Data listing
## Begin
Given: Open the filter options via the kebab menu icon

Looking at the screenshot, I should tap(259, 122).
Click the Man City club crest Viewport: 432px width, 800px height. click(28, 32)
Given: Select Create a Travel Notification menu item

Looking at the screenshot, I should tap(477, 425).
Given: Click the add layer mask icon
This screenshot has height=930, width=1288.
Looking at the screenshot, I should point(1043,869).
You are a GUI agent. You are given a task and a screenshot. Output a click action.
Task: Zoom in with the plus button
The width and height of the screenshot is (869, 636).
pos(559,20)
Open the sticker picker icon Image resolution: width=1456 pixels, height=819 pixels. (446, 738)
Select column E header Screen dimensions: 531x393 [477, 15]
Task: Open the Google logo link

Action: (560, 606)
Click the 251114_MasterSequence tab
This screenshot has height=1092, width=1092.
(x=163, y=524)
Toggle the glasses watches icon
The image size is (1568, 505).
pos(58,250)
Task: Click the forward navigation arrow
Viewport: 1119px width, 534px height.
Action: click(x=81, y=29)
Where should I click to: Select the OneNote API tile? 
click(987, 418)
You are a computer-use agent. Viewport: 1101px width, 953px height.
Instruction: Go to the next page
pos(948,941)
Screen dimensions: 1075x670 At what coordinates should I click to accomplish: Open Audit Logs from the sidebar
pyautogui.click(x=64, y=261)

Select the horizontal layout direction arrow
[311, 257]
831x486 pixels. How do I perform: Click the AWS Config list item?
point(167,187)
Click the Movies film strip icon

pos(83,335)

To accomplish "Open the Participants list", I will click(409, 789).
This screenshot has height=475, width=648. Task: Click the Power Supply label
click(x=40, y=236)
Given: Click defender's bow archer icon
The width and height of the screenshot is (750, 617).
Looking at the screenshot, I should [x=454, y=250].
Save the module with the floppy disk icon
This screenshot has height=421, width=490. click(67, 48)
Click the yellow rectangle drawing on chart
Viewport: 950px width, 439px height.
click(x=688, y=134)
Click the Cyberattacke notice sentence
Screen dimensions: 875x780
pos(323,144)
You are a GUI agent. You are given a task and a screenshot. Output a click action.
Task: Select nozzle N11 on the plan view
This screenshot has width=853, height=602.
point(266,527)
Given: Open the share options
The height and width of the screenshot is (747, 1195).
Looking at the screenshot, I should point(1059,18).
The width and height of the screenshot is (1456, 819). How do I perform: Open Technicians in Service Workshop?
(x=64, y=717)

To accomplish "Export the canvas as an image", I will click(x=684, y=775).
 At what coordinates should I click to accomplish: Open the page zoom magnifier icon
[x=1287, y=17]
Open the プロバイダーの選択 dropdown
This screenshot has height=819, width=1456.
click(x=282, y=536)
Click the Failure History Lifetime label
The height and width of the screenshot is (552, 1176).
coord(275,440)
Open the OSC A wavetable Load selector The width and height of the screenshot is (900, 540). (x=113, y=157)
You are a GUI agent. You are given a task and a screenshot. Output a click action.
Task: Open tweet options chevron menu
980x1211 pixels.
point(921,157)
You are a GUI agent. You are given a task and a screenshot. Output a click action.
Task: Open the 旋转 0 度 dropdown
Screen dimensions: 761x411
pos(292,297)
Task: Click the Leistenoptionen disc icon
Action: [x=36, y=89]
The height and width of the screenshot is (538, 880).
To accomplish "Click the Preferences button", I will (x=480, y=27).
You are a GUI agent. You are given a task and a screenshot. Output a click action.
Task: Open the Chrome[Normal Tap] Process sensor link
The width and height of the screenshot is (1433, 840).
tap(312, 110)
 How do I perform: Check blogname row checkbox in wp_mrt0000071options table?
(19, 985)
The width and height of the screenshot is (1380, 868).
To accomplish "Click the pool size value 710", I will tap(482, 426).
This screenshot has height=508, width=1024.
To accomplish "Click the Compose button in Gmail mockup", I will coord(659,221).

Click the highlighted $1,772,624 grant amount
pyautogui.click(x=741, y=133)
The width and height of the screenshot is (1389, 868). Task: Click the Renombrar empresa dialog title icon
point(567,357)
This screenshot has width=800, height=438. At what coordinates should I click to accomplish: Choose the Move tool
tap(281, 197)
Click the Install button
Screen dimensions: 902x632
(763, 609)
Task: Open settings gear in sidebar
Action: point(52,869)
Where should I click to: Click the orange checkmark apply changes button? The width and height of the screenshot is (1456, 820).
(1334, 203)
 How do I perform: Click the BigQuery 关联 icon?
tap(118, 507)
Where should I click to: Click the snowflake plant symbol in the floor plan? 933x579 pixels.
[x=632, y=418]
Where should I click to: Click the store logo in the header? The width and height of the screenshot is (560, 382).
## End
Format every line of the entries above as a JSON list of strings, one string per line, leaving out blank lines.

[
  "Given: Open the filter options via the kebab menu icon",
  "Looking at the screenshot, I should tap(259, 122).",
  "Click the Man City club crest Viewport: 432px width, 800px height. click(28, 32)",
  "Given: Select Create a Travel Notification menu item",
  "Looking at the screenshot, I should tap(477, 425).",
  "Given: Click the add layer mask icon",
  "This screenshot has height=930, width=1288.",
  "Looking at the screenshot, I should point(1043,869).",
  "You are a GUI agent. You are given a task and a screenshot. Output a click action.",
  "Task: Zoom in with the plus button",
  "The width and height of the screenshot is (869, 636).",
  "pos(559,20)",
  "Open the sticker picker icon Image resolution: width=1456 pixels, height=819 pixels. (446, 738)",
  "Select column E header Screen dimensions: 531x393 [477, 15]",
  "Task: Open the Google logo link",
  "Action: (560, 606)",
  "Click the 251114_MasterSequence tab",
  "This screenshot has height=1092, width=1092.",
  "(x=163, y=524)",
  "Toggle the glasses watches icon",
  "The image size is (1568, 505).",
  "pos(58,250)",
  "Task: Click the forward navigation arrow",
  "Viewport: 1119px width, 534px height.",
  "Action: click(x=81, y=29)",
  "Where should I click to: Select the OneNote API tile? ",
  "click(987, 418)",
  "You are a computer-use agent. Viewport: 1101px width, 953px height.",
  "Instruction: Go to the next page",
  "pos(948,941)",
  "Screen dimensions: 1075x670 At what coordinates should I click to accomplish: Open Audit Logs from the sidebar",
  "pyautogui.click(x=64, y=261)",
  "Select the horizontal layout direction arrow",
  "[311, 257]",
  "831x486 pixels. How do I perform: Click the AWS Config list item?",
  "point(167,187)",
  "Click the Movies film strip icon",
  "pos(83,335)",
  "To accomplish \"Open the Participants list\", I will click(409, 789).",
  "This screenshot has height=475, width=648. Task: Click the Power Supply label",
  "click(x=40, y=236)",
  "Given: Click defender's bow archer icon",
  "The width and height of the screenshot is (750, 617).",
  "Looking at the screenshot, I should [x=454, y=250].",
  "Save the module with the floppy disk icon",
  "This screenshot has height=421, width=490. click(67, 48)",
  "Click the yellow rectangle drawing on chart",
  "Viewport: 950px width, 439px height.",
  "click(x=688, y=134)",
  "Click the Cyberattacke notice sentence",
  "Screen dimensions: 875x780",
  "pos(323,144)",
  "You are a GUI agent. You are given a task and a screenshot. Output a click action.",
  "Task: Select nozzle N11 on the plan view",
  "This screenshot has width=853, height=602.",
  "point(266,527)",
  "Given: Open the share options",
  "The height and width of the screenshot is (747, 1195).",
  "Looking at the screenshot, I should point(1059,18).",
  "The width and height of the screenshot is (1456, 819). How do I perform: Open Technicians in Service Workshop?",
  "(x=64, y=717)",
  "To accomplish \"Export the canvas as an image\", I will click(x=684, y=775).",
  " At what coordinates should I click to accomplish: Open the page zoom magnifier icon",
  "[x=1287, y=17]",
  "Open the プロバイダーの選択 dropdown",
  "This screenshot has height=819, width=1456.",
  "click(x=282, y=536)",
  "Click the Failure History Lifetime label",
  "The height and width of the screenshot is (552, 1176).",
  "coord(275,440)",
  "Open the OSC A wavetable Load selector The width and height of the screenshot is (900, 540). (x=113, y=157)",
  "You are a GUI agent. You are given a task and a screenshot. Output a click action.",
  "Task: Open tweet options chevron menu",
  "980x1211 pixels.",
  "point(921,157)",
  "You are a GUI agent. You are given a task and a screenshot. Output a click action.",
  "Task: Open the 旋转 0 度 dropdown",
  "Screen dimensions: 761x411",
  "pos(292,297)",
  "Task: Click the Leistenoptionen disc icon",
  "Action: [x=36, y=89]",
  "The height and width of the screenshot is (538, 880).",
  "To accomplish \"Click the Preferences button\", I will (x=480, y=27).",
  "You are a GUI agent. You are given a task and a screenshot. Output a click action.",
  "Task: Open the Chrome[Normal Tap] Process sensor link",
  "The width and height of the screenshot is (1433, 840).",
  "tap(312, 110)",
  " How do I perform: Check blogname row checkbox in wp_mrt0000071options table?",
  "(19, 985)",
  "The width and height of the screenshot is (1380, 868).",
  "To accomplish \"Click the pool size value 710\", I will tap(482, 426).",
  "This screenshot has height=508, width=1024.",
  "To accomplish \"Click the Compose button in Gmail mockup\", I will coord(659,221).",
  "Click the highlighted $1,772,624 grant amount",
  "pyautogui.click(x=741, y=133)",
  "The width and height of the screenshot is (1389, 868). Task: Click the Renombrar empresa dialog title icon",
  "point(567,357)",
  "This screenshot has width=800, height=438. At what coordinates should I click to accomplish: Choose the Move tool",
  "tap(281, 197)",
  "Click the Install button",
  "Screen dimensions: 902x632",
  "(763, 609)",
  "Task: Open settings gear in sidebar",
  "Action: point(52,869)",
  "Where should I click to: Click the orange checkmark apply changes button? The width and height of the screenshot is (1456, 820).",
  "(1334, 203)",
  " How do I perform: Click the BigQuery 关联 icon?",
  "tap(118, 507)",
  "Where should I click to: Click the snowflake plant symbol in the floor plan? 933x579 pixels.",
  "[x=632, y=418]",
  "Where should I click to: Click the store logo in the header? The width and height of the screenshot is (560, 382)."
]